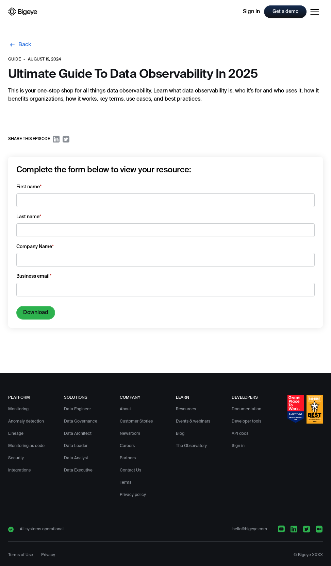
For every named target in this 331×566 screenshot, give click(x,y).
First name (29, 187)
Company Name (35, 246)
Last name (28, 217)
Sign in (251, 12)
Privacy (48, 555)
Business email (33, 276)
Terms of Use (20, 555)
========================================================================
* **REQUIREMENT**
Reproduce the items above word for word, omitting the picture.

* **EXERCISE SOLUTION**
For every named target in this 331×566 screenshot, give click(x,y).
First name (29, 187)
Company Name (35, 246)
Last name (28, 217)
Sign in (251, 12)
Privacy (48, 555)
Business email (33, 276)
Terms of Use (20, 555)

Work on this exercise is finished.